--- PROBLEM DETAILS ---
Would you please copy each line below that includes the string "button"?

--- GIVEN DATA ---
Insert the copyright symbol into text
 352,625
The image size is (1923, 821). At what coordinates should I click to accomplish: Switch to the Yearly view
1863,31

---

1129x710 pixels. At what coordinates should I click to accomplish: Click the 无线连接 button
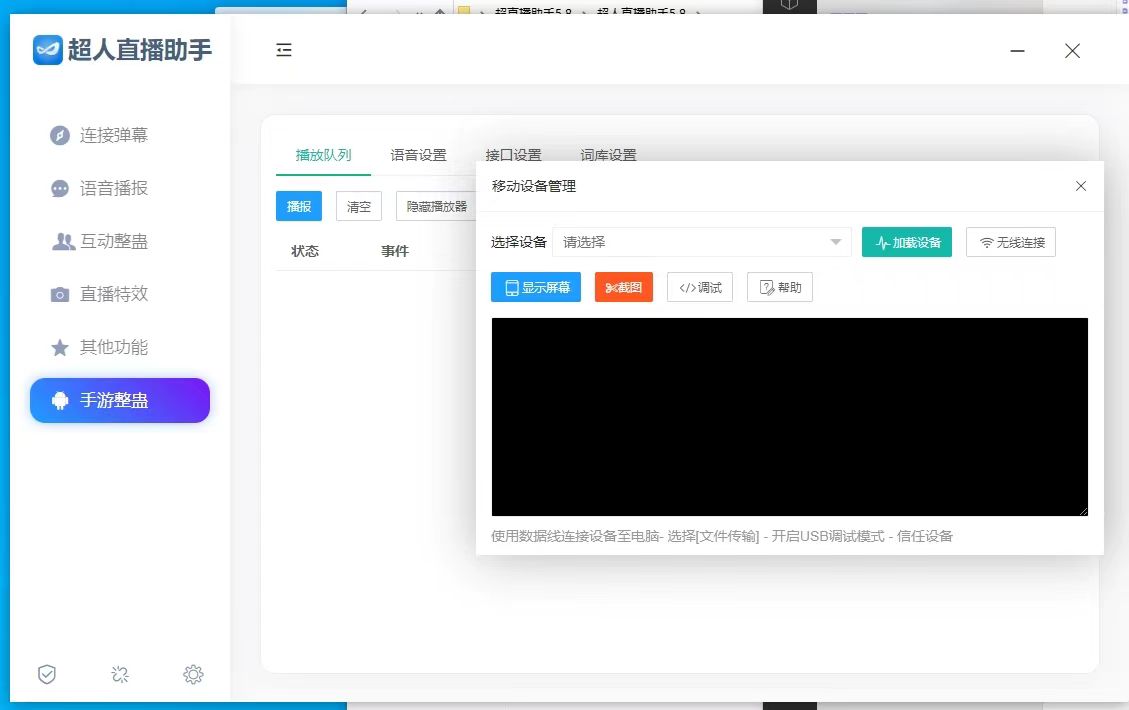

* * *

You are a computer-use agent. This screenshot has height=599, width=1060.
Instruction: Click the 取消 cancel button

--- OUTPUT OF THE TASK ---
1129x710 pixels. At what coordinates should I click to accomplish: Click the 无线连接 button
Instruction: Click the 取消 cancel button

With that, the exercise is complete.